** Excerpt to read **
>>
Saturday, November 30, 2013

Are the Bulls really going to quit now?


A. Bartlett Giamatti, the late Renaissance scholar, Yale president, and commissioner of major league baseball, was correct when he said that the sport was "designed to break your heart." Unlike baseball, in basketball, the heartbreak is more of an accident, an afterthought, a by-product. Maybe because basketball is too fast-paced, or too recently popular, to evoke the deep soul-sickness that baseball can. But it comes close. Even if basketball can't break your heart, it sure can put a few deep cracks in it.

     Life is a long line at a snack shop. You finally get to the front, order your Coke and they hand you a pretzel. Enjoy your pretzel. Life is buying a ticket to Las Vegas and being flown to Dubuque. Change of plans. Explore Dubuque.
     Sports is not life, of course, but a concentrated simulacra of life: thrill, hope, triumph and, yes, disappointment, all packed into one maddening, chaotic, endless enterprise.
     I ignored sports most of my life because I was no good at them, and my father didn’t know a baseball from a basement. But occasionally my interest was sparked. In the 1970s, the Indians. In the 1990s, the Bulls. My wife loved ’em, the city loved ’em, and I tried to love ’em too, though Michael Jordan, excellent as he was, flubbed the hero test for me by being a jerk. He seemed mean, up close, taunting his teammates. Maybe to glory, yes. But nobody wanted to be Scottie Pippen.
     Frankly, I like the current crop of Bulls far better. Derrick Rose is not a jerk. The MVP with the extra gear to the basket. With a quirky supporting crew. Passionate Joakim Noah, scowling Carlos Boozer. And the rest: Gibson. Hinrich. Deng. Not to forget my kid's hero, Jimmy Butler, whom he was cheering from the start for reasons I plumbed but never fathomed. He loves Jimmy Butler because Jimmy is the best.
     We went to a preseason game, yelled our hearts out, then settled in for something new to me: a season where I knew the team, knew the players, knew what was going on.
     Then Rose blew out his knee. Again.
     My first reaction was selfish. Oh, great, I finally surrender to this stuff, reach a point where my question at breakfast is, "Are they playing tonight?" Where tipoff finds me on the sofa, ready to savor the action. Little Neil, a sports fan at last. Now this.
     That lasted 10 seconds. Then I thought of Rose, not the player, but the person. The poor man. How awful this must be. How hard he worked this past year, getting healthy, absorbing the tsk-tsks of the entire city. He's back, not even a dozen games.
<<
** Supplied data **
>>
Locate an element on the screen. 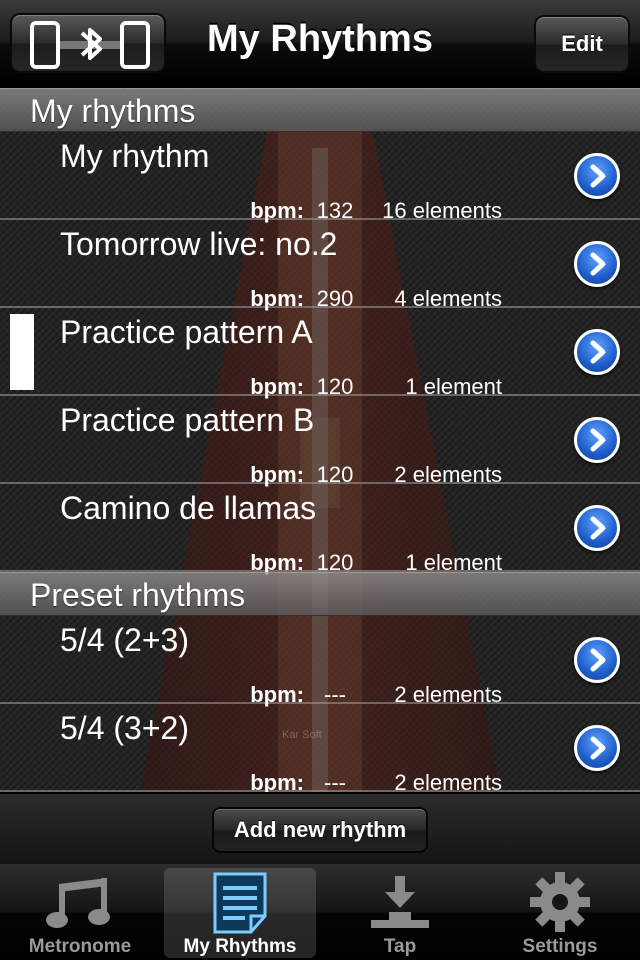  rhythm-name: Practice pattern A is located at coordinates (186, 332).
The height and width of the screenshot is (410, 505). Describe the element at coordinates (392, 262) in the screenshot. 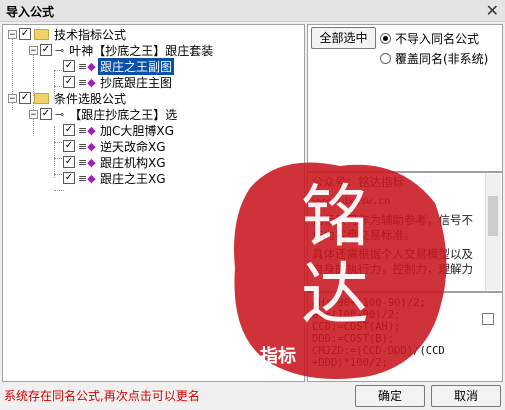

I see `description-line: 具体还需根据个人交易模型以及自身的执行力，控制力，理解力` at that location.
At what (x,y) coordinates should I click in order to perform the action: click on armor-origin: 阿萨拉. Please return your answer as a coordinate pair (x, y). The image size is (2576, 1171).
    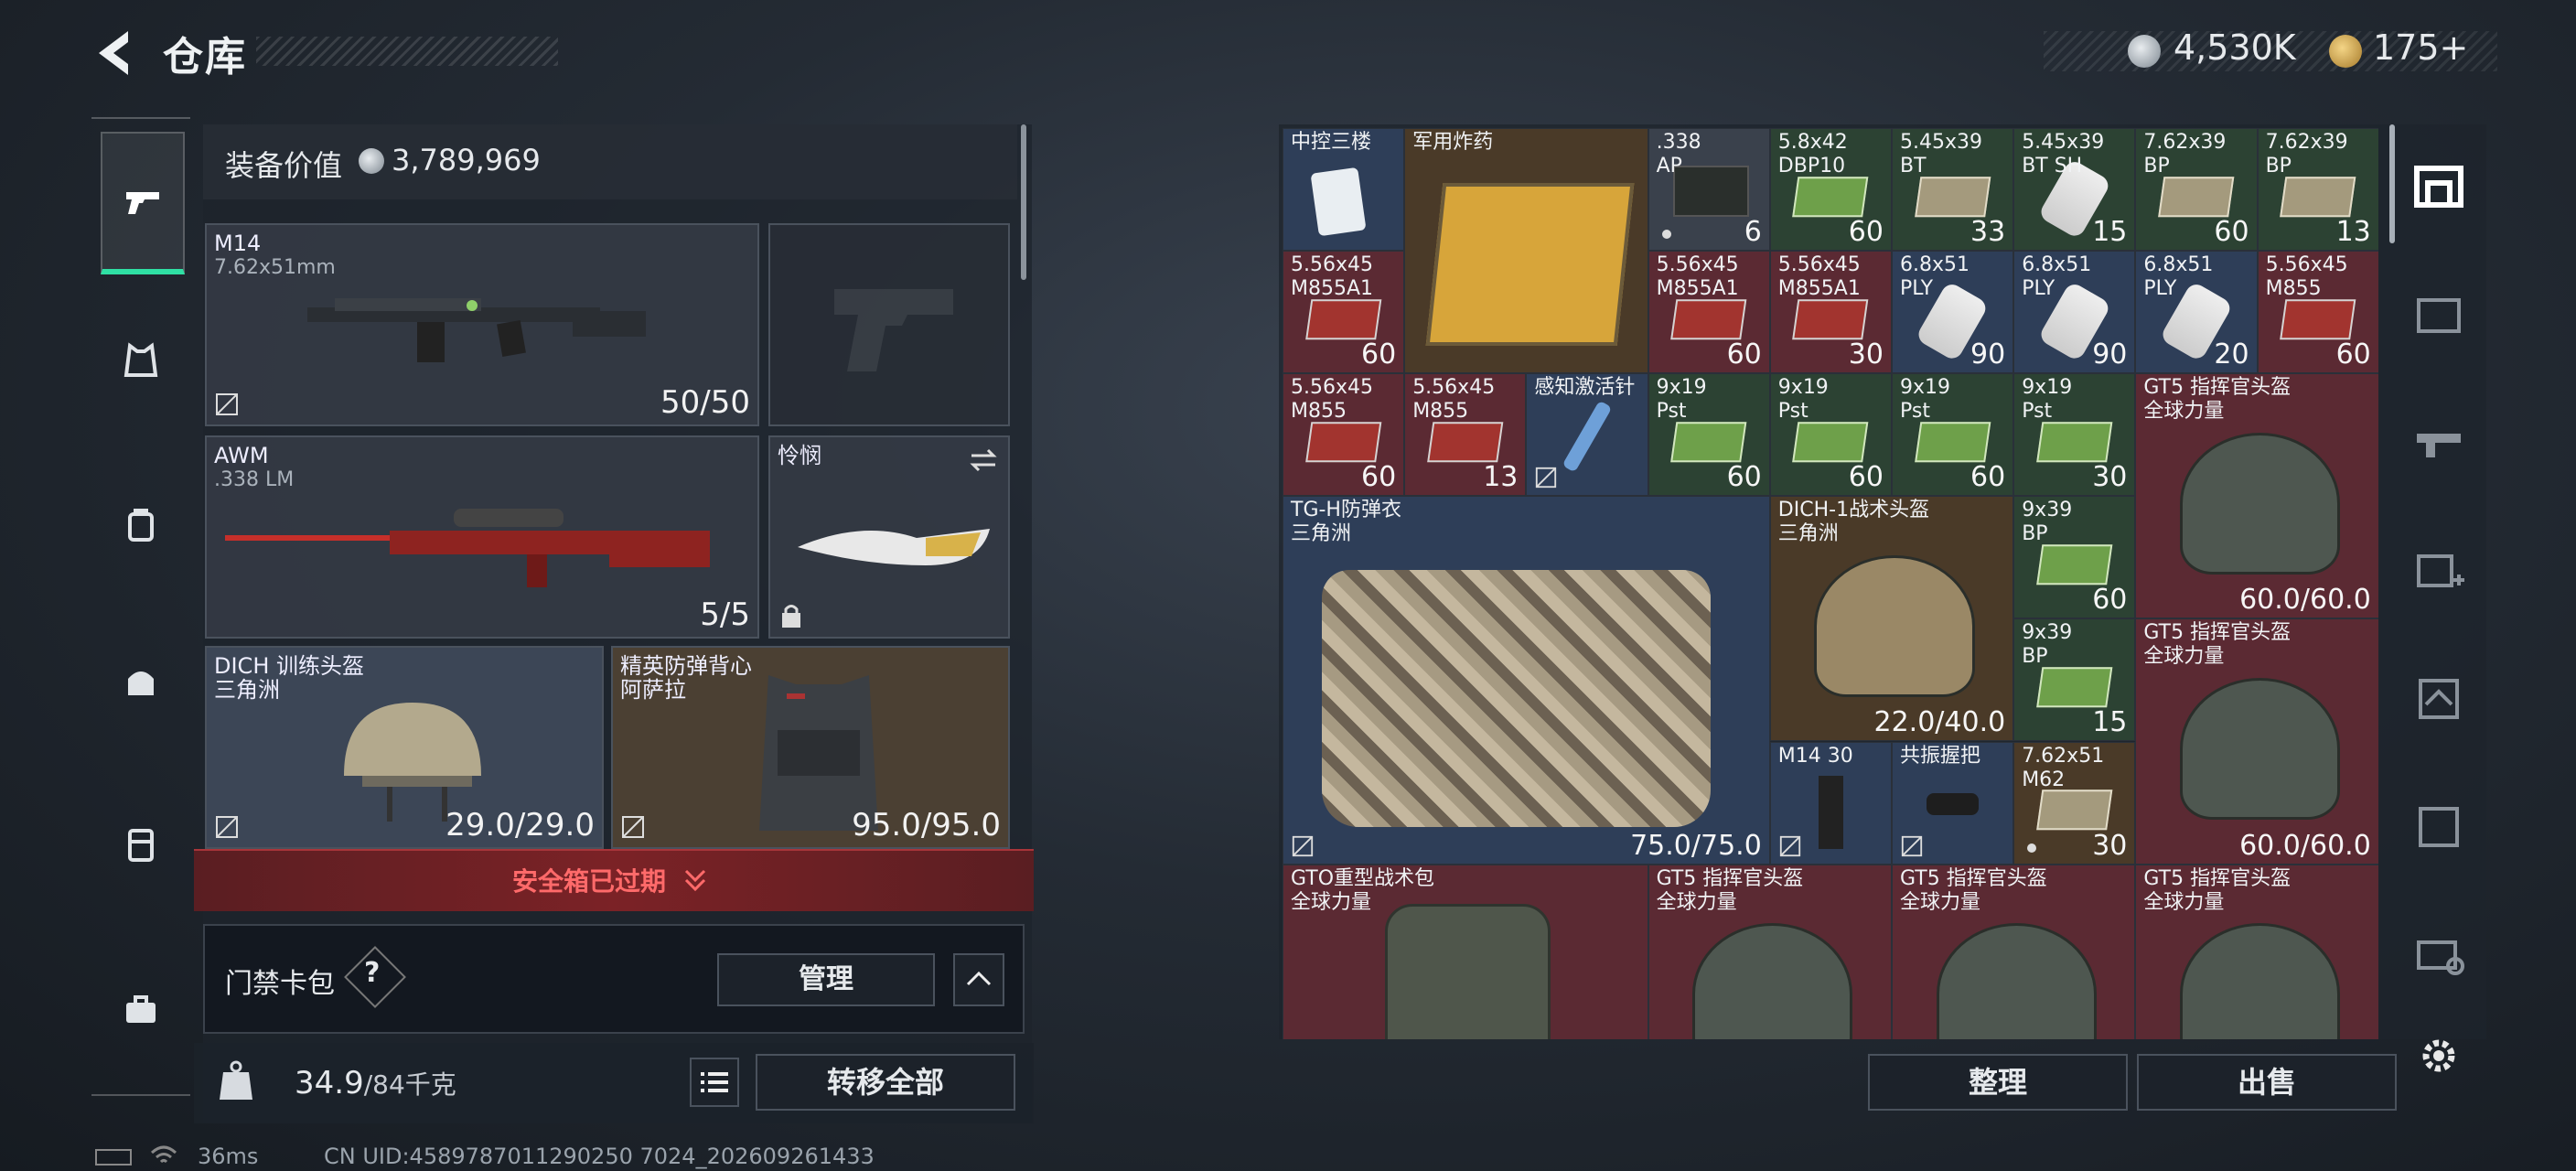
<<
** What is expected **
Answer from the post about the Bulls:
(a) Who said baseball was "designed to break your heart"?
(b) Which team sparked the writer's interest in the 1970s?
(c) Which player is the writer's kid's hero?

** Answer to the exercise **
(a) A. Bartlett Giamatti
(b) The Indians
(c) Jimmy Butler